Assim, o indígena não é somente aquele que mora em aldeia ou em Terra Indígena demarcada ou que fala uma língua indígena, mas também aqueles que moram em cidades e que eventualmente não falam uma língua indígena, mas que se identificam e se autodeclaram como indígena pertencente a um povo e é reconhecido por este povo.

 

A categoria “indígena”, ainda que unifique a pluralidade étnica sob uma única identidade, passa a ser uma forma de “demarcar a fronteira étnica” entre os indígenas e os não indígenas. Essa é uma escolha estratégica de unidade étnica, feita a partir de aliança política intra-étnica e pan-étnica, e como forma de reafirmação das particularidades de cada povo na “união” a partir da identidade política de “parentes”. Essa foi, também, uma escolha estratégica do movimento indígena como forma de fortalecimento de suas organizações intra e interétnicas. Trata-se sobretudo da possibilidade de construção de um projeto de Nação mais plural, que inclua não somente os povos indígenas mas aprofunde a participação política da diversidade.

 

Os indígenas, através de sua forte ligação com a floresta, descobriram nela uma variedade de alimentos, como a mandioca (e suas variações como a farinha, o pirão, a tapioca, o beiju e o mingau), o caju e o guaraná, utilizados até hoje na alimentação. Esse conhecimento em relação às espécies nativas é fruto de milhares de anos de conhecimento da floresta. Desenvolveram o cultivo de centenas de espécies como o milho, a batata-doce, o cará, o feijão, o tomate, o amendoim, o tabaco, a abóbora, o abacaxi, o mamão, a erva-mate, o guaraná e outros.

 

Outro legado dos povos indígenas são os seus milenares conhecimentos medicinais. Alguns estudiosos estimam que os índios do Brasil já chegaram a dominar uma cifra de mais de 200.000 espécies de plantas medicinais. A medicina tradicional possui um valor incalculável com potenciais para novas descobertas sobre os mistérios da natureza e da vida e que podem representar soluções para muitos males que hoje afligem a humanidade e os homens da ciência moderna.

 

Existem também as riquezas estratégicas que se encontram nos territórios indígenas, dos quais eles são guardiões e defensores.

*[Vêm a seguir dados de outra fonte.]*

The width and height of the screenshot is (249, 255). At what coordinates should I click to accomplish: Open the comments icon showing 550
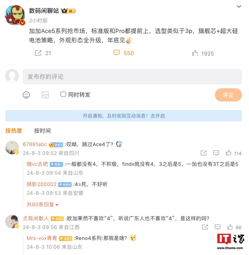point(117,53)
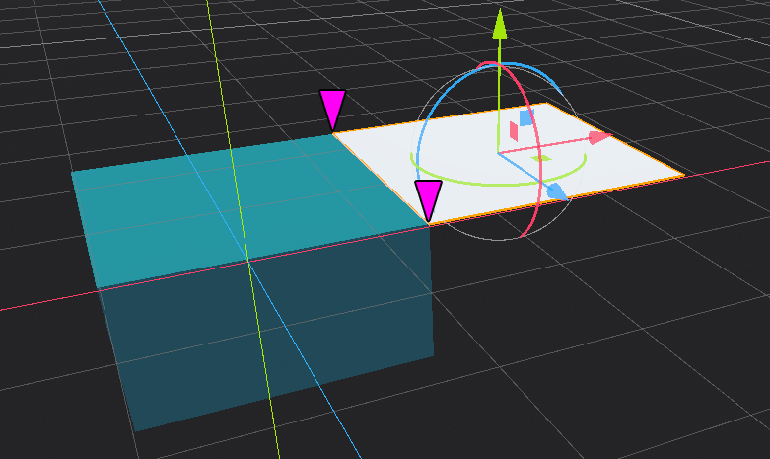The image size is (770, 459).
Task: Click the gizmo center origin point
Action: coord(499,154)
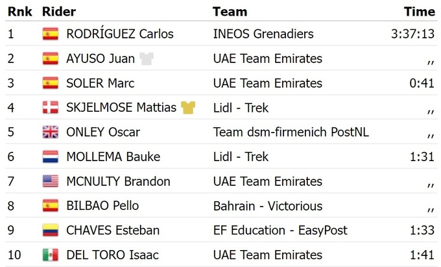Open the INEOS Grenadiers team page

(263, 34)
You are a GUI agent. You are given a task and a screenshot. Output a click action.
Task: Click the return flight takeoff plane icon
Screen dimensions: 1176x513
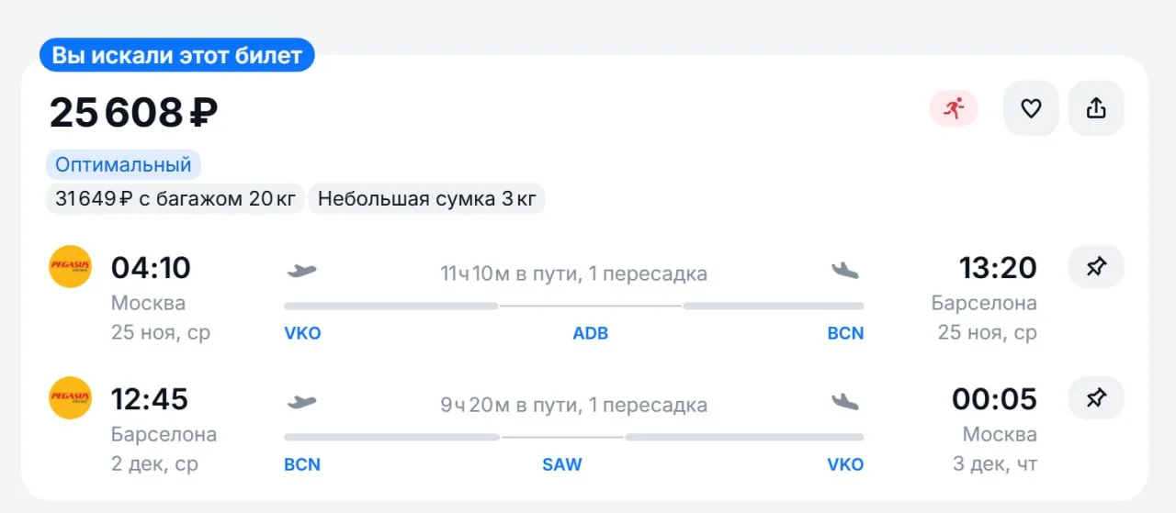301,402
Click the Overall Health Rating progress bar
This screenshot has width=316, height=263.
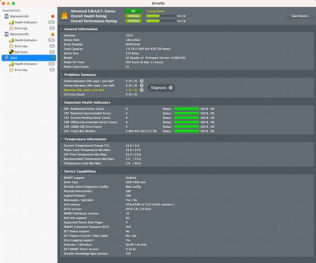pos(161,16)
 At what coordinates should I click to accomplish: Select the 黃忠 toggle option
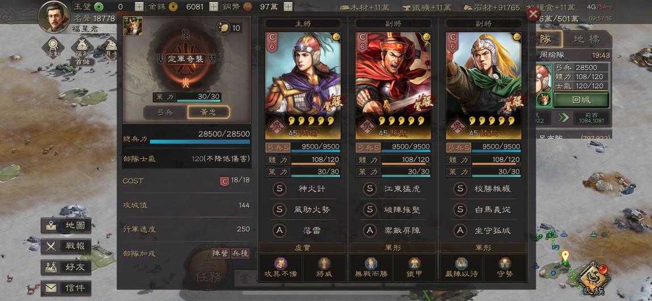pyautogui.click(x=208, y=112)
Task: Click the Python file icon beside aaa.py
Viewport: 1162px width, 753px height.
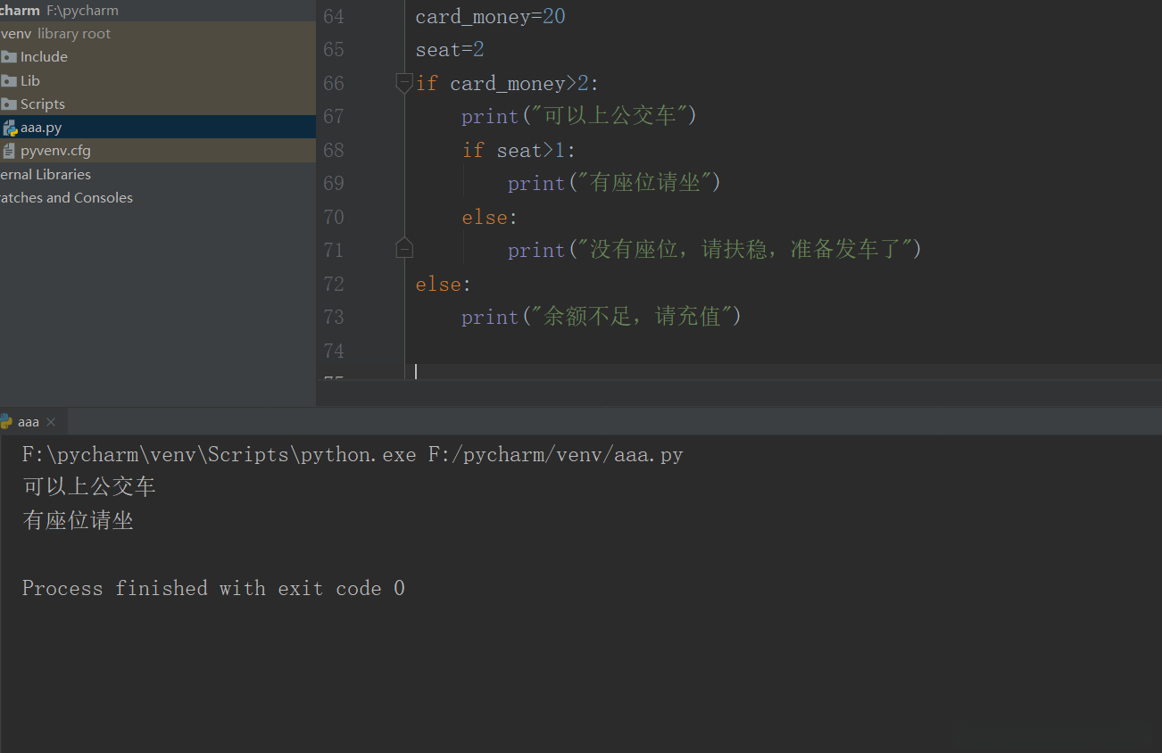Action: tap(10, 128)
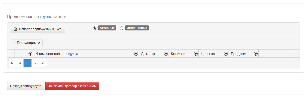Select the Отклоненные radio button

coord(122,28)
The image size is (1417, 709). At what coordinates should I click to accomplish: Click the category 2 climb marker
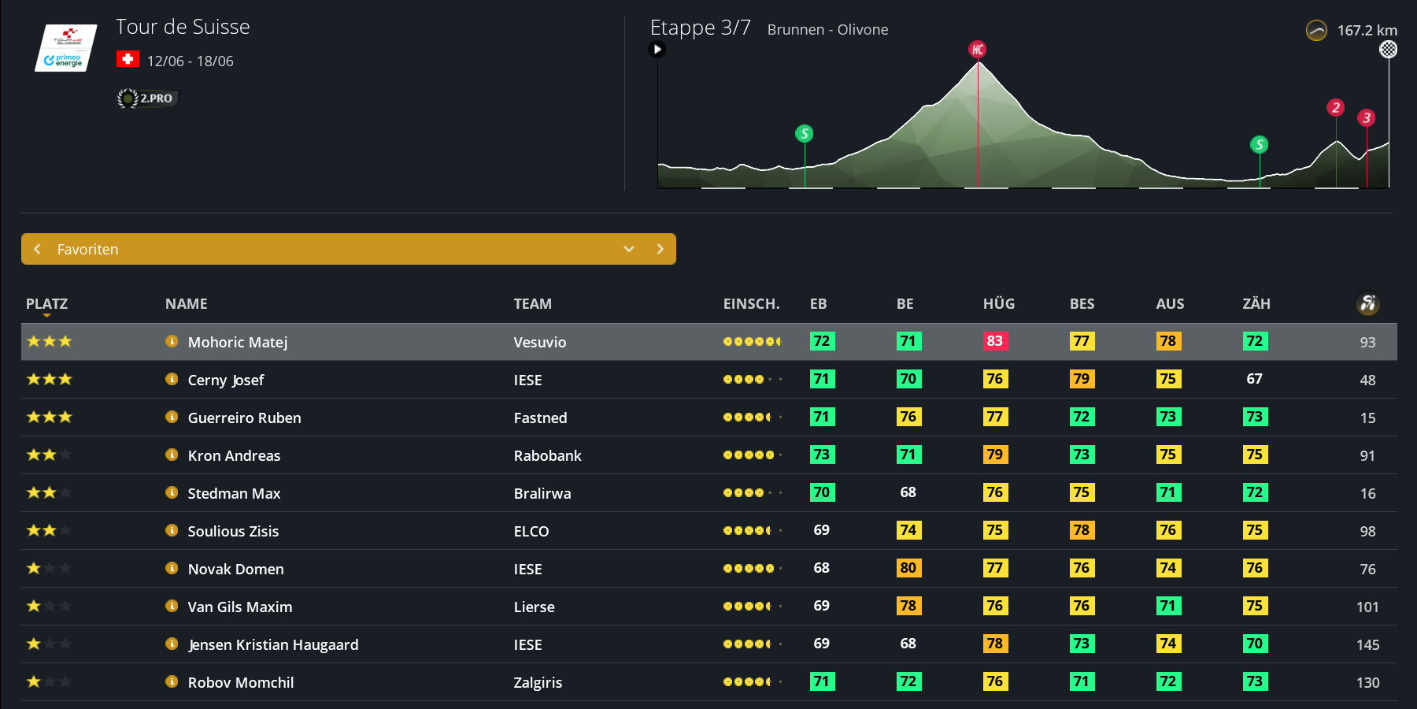(1335, 108)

A principal delas é a megabiodiversidade existente em suas terras, que representam 13% do território brasileiro preservado. Fotos de satélite mostram que as terras indígenas são ilhas de florestas verdes rodeadas por pastos e cultivos de monoculturas. Esta não é apenas uma riqueza dos índios, mas de todos os brasileiros, na medida em que são florestas que contribuem para amenizar os desequilíbrios ambientais do planeta.

 

Durante os séculos de contato com os povos europeus, os povos indígenas não foram apenas vítimas da colonização. Eles também colonizaram os colonizadores com suas culturas, valores, saberes, sabores e fazeres. Há quem acredita (eu acredito) que os povos indígenas inspiraram os ideais da Revolução Francesa: liberdade, igualdade e fraternidade. Várias lideranças indígenas foram à Europa nos primeiros séculos da conquista a convite de reis para participarem de grandes eventos celebrativos dos seus reinos.